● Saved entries
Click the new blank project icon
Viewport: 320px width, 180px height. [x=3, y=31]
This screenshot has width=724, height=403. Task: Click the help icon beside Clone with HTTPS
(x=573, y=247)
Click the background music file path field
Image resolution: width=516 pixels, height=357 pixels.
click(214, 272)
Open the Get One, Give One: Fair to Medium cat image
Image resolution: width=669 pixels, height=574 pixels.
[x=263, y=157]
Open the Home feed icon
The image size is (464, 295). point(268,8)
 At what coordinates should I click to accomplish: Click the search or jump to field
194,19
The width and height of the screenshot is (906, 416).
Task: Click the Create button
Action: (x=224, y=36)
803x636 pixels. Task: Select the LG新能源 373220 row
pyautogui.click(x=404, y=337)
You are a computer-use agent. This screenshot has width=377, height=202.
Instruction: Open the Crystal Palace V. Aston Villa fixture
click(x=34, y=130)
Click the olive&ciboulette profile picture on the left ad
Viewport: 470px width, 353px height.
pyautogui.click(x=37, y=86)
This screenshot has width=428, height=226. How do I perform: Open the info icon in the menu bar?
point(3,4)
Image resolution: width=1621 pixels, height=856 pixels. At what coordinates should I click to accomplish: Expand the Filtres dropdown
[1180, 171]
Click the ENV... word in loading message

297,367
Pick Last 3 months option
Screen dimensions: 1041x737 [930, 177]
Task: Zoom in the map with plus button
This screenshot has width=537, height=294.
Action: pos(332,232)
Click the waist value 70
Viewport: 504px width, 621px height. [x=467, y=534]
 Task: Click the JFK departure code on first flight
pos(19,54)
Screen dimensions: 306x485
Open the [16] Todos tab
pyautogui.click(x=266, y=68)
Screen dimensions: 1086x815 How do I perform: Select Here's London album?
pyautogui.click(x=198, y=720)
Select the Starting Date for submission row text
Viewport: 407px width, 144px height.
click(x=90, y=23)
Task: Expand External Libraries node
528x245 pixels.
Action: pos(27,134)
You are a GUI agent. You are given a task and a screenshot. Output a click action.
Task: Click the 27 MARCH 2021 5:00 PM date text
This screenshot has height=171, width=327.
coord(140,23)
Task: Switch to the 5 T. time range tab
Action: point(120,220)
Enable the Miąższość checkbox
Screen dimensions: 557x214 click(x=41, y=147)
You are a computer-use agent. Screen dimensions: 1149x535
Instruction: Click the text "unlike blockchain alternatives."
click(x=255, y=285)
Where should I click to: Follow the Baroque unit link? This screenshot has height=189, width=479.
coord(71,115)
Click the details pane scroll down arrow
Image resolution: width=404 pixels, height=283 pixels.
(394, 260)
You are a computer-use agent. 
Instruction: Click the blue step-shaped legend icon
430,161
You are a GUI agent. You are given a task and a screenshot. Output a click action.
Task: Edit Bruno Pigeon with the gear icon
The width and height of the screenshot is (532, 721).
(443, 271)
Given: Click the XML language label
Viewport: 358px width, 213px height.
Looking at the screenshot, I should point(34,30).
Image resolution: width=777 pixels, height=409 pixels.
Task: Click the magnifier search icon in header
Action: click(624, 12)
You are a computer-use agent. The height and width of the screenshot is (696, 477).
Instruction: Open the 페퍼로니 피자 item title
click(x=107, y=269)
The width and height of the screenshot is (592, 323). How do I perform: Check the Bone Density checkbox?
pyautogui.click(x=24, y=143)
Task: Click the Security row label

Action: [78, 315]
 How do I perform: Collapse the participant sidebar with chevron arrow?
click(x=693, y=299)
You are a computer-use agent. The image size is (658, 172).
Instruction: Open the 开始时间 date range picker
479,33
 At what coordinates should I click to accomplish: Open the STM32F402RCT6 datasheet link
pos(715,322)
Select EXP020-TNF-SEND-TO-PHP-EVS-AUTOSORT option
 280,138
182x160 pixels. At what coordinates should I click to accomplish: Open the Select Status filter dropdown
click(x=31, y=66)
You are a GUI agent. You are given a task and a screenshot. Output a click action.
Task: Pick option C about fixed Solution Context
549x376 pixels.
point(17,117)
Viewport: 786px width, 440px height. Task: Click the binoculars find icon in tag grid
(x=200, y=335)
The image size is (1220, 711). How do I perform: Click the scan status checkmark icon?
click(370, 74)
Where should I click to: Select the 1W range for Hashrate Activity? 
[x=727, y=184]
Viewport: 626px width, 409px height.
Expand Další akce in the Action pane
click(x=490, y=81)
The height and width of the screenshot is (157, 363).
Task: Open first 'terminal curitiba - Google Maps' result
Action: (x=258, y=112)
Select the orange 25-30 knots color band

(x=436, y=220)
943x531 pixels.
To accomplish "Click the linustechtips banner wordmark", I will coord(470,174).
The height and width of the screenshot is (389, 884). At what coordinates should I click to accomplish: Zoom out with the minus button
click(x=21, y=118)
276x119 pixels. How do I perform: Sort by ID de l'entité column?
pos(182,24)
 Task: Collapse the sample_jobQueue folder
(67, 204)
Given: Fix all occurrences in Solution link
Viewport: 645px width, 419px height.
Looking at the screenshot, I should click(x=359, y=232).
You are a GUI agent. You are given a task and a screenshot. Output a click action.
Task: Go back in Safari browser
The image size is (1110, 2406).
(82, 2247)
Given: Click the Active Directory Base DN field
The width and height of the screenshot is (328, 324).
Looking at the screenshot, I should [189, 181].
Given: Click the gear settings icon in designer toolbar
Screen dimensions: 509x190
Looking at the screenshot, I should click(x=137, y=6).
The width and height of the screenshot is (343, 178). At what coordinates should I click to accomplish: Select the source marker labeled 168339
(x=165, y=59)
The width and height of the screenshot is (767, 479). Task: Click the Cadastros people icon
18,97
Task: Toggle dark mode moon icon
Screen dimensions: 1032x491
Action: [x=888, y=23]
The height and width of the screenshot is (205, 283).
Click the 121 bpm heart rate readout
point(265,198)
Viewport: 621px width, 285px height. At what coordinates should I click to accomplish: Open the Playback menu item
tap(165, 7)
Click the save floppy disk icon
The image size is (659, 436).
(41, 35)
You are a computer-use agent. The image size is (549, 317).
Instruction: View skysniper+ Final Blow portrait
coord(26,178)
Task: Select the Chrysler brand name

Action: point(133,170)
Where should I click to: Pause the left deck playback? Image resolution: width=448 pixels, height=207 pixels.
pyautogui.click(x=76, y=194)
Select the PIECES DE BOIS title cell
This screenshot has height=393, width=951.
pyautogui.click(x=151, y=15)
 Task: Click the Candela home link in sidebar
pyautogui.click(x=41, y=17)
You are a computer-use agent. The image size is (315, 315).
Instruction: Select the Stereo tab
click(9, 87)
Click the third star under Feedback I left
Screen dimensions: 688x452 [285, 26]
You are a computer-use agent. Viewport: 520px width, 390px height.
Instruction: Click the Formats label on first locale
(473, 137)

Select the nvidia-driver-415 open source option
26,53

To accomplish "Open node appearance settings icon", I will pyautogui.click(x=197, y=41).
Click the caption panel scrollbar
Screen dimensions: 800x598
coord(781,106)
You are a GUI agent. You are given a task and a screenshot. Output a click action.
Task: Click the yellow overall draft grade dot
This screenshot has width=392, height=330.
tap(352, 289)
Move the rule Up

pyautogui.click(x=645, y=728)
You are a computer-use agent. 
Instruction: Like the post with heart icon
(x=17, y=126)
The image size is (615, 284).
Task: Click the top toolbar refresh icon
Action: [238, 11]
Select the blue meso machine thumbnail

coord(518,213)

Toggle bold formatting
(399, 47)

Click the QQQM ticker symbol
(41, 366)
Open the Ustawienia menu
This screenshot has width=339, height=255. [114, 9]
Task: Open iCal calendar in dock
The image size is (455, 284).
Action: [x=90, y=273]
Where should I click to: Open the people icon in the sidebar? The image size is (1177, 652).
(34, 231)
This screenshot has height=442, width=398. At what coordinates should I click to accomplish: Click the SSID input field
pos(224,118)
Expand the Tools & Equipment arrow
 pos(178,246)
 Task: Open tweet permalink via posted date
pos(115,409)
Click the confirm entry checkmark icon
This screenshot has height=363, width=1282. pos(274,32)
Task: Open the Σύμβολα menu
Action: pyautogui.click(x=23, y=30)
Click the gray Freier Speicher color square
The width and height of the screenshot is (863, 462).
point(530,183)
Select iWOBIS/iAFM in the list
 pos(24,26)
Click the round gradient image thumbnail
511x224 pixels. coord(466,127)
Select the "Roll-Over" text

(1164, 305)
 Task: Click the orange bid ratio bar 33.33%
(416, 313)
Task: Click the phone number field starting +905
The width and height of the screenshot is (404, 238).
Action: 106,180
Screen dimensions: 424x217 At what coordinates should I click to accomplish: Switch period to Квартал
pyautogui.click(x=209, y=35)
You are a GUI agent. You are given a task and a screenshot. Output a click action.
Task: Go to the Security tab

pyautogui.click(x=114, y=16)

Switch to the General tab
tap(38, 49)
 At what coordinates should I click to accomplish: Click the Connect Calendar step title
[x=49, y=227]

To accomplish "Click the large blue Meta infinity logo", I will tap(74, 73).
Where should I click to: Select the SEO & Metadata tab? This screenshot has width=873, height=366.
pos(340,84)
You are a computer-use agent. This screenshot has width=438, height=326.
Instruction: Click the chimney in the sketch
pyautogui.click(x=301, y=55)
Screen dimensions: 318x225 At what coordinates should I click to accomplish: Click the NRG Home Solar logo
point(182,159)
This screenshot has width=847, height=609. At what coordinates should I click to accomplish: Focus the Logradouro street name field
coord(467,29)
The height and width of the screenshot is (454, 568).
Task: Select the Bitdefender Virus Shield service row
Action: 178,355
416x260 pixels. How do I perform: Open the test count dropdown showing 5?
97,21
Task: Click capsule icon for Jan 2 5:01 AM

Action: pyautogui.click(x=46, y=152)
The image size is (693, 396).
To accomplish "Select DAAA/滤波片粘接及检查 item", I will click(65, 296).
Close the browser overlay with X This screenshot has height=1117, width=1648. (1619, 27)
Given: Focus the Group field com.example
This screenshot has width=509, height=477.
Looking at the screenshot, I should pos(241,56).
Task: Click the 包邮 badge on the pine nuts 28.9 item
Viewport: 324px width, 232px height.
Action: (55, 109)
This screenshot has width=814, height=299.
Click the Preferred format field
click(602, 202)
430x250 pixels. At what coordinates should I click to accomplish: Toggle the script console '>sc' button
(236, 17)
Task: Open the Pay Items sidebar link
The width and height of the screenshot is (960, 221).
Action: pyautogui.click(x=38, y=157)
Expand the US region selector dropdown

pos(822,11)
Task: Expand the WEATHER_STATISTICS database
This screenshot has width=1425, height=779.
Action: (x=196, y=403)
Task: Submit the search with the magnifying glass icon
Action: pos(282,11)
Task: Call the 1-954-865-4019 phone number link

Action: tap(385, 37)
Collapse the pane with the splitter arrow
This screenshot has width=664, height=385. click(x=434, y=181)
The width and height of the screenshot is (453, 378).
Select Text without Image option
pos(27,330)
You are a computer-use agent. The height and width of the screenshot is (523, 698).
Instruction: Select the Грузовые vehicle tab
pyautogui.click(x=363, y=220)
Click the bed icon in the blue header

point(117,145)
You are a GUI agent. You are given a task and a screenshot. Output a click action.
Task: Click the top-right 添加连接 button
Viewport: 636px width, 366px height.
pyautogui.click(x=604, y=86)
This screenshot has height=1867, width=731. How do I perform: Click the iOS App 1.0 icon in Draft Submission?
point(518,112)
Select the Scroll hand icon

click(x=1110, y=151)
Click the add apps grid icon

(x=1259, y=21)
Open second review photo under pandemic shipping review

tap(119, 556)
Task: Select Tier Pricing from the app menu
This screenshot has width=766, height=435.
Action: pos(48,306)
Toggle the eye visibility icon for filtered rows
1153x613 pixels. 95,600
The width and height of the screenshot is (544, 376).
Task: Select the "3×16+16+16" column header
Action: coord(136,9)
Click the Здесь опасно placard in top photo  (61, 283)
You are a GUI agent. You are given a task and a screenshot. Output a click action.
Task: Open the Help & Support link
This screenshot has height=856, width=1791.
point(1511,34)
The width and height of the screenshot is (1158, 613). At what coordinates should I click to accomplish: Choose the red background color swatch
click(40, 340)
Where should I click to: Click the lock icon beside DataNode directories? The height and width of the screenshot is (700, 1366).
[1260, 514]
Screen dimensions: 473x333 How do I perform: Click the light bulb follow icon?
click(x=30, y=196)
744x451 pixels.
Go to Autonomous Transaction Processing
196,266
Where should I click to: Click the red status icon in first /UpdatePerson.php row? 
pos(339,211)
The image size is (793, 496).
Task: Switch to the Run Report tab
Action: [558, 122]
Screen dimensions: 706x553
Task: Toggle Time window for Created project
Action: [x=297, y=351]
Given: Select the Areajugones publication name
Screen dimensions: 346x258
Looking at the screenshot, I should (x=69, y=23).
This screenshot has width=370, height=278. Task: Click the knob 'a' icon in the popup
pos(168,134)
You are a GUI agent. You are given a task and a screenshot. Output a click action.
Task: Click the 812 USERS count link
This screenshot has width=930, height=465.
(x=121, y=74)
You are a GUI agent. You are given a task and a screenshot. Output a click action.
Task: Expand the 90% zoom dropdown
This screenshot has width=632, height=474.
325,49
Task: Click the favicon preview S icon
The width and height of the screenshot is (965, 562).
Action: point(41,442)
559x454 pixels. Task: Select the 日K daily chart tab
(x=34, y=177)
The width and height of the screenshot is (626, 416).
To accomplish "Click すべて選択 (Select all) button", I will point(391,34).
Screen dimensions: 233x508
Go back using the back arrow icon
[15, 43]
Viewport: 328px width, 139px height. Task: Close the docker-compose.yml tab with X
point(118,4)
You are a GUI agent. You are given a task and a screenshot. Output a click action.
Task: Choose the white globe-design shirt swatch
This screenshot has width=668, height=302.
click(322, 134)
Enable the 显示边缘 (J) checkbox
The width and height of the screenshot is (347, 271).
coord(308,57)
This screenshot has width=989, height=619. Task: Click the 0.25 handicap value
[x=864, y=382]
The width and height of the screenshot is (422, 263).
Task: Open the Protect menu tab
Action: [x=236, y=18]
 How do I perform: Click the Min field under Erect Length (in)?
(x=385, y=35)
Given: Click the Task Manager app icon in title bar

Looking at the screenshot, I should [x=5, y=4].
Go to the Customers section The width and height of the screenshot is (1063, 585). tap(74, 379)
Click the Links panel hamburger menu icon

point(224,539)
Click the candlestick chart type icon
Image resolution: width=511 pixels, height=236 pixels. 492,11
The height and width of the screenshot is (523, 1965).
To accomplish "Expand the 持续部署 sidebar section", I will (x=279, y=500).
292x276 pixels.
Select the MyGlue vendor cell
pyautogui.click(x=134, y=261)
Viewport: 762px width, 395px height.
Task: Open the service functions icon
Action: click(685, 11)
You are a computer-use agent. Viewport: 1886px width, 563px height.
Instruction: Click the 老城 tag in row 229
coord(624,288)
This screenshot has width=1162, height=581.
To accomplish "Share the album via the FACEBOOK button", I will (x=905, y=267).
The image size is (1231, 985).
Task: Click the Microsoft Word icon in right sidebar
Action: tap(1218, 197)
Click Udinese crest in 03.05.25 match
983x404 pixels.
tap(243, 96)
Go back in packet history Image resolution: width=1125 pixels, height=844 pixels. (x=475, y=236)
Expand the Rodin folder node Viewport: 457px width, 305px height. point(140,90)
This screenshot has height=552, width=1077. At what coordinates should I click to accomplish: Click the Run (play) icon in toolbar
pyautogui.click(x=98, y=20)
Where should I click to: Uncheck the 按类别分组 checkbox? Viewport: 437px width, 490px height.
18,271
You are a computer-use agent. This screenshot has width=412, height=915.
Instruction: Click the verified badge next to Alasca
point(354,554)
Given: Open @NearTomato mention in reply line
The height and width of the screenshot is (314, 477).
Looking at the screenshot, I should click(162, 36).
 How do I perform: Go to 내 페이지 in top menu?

● WHAT YOU SHOULD DO
With the line that contains "This screenshot has width=1162, height=581." as the first and the final line of the data as the last, repeat every line in that span exactly.

● SOLUTION FOR THIS TASK
This screenshot has width=1162, height=581.
To accomplish "Share the album via the FACEBOOK button", I will (x=905, y=267).
The image size is (1231, 985).
Task: Click the Microsoft Word icon in right sidebar
Action: tap(1218, 197)
Click Udinese crest in 03.05.25 match
983x404 pixels.
tap(243, 96)
Go back in packet history Image resolution: width=1125 pixels, height=844 pixels. (x=475, y=236)
Expand the Rodin folder node Viewport: 457px width, 305px height. point(140,90)
This screenshot has height=552, width=1077. At what coordinates should I click to accomplish: Click the Run (play) icon in toolbar
pyautogui.click(x=98, y=20)
Where should I click to: Uncheck the 按类别分组 checkbox? Viewport: 437px width, 490px height.
18,271
You are a computer-use agent. This screenshot has width=412, height=915.
Instruction: Click the verified badge next to Alasca
point(354,554)
Given: Open @NearTomato mention in reply line
The height and width of the screenshot is (314, 477).
Looking at the screenshot, I should click(162, 36).
 How do I perform: Go to 내 페이지 in top menu?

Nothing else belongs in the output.